Tilloi-d’Ambrosi é professor de história romana na Universidade Paris-Nanterre e na Sorbonne (e tem Twitter!). Em seu trabalho, Dimitri (fiquem com preguiça de escrever o sobrenome dele todo) destaca a pressão imobiliária intensa que levou à construção de edifícios cada vez mais altos. As “ínsulas”, blocos de apartamentos que chegavam a seis andares, eram a resposta romana à crescente demanda por moradia, e preocupação com o a qualidade da construção não era lá muita.

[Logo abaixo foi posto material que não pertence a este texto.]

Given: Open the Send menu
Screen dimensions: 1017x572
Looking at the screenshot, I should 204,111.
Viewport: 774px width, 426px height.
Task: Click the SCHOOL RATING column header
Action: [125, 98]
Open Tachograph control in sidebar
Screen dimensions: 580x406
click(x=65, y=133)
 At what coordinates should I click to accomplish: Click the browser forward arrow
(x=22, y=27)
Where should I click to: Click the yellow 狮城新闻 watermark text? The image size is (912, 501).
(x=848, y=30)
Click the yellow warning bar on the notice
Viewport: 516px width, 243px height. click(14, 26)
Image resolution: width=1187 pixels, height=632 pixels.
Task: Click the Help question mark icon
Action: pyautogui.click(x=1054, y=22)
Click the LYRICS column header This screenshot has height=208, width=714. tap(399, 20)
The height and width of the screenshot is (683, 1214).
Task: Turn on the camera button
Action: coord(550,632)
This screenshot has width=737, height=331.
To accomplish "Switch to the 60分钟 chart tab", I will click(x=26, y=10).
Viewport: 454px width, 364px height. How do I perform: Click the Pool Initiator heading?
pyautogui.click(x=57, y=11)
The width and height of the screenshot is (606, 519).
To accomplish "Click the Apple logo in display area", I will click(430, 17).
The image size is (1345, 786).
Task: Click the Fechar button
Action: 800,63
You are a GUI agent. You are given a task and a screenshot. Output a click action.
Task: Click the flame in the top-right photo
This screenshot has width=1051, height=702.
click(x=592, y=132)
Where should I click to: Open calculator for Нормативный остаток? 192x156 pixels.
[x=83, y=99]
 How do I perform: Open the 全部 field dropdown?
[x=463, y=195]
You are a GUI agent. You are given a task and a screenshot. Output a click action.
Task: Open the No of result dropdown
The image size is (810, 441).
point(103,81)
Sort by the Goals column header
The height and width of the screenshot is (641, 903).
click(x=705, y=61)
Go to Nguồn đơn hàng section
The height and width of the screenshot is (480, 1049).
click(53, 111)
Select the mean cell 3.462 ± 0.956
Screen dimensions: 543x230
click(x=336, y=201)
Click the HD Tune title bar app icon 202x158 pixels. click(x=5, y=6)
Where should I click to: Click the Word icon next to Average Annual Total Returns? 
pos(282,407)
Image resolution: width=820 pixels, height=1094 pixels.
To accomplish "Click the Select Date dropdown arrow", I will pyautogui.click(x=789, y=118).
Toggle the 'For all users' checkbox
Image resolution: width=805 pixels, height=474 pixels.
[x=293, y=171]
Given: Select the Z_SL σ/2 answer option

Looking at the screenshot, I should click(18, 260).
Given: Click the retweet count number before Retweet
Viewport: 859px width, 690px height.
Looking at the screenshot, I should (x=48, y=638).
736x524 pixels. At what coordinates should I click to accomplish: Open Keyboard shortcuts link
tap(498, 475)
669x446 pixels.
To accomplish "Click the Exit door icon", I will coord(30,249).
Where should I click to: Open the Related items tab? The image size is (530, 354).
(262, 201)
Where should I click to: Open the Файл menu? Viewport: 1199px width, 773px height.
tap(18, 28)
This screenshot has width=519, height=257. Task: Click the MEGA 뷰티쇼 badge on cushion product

Além disso, o êxodo rural, fenômeno que marcou o final da República Romana no século I A.E.C., impulsionou um crescimento urbano desenfreado. Camponeses sem terra, fugindo de condições precárias no campo, migravam em massa para a capital, resultando em uma expansão urbana desordenada. Este cenário não é muito diferente do observado em países em desenvolvimento nas últimas décadas.
A gentrificação, termo comumente associado às dinâmicas urbanas modernas, já era uma realidade na Roma antiga. O monte Aventino, tradicionalmente um bairro da plebe, gradualmente se transformou em uma área nobre, ocupada pela elite romana. Este processo de “elitização” de bairros evidencia as semelhanças nas dinâmicas sociais e econômicas entre a Roma Imperial e as metrópoles atuais.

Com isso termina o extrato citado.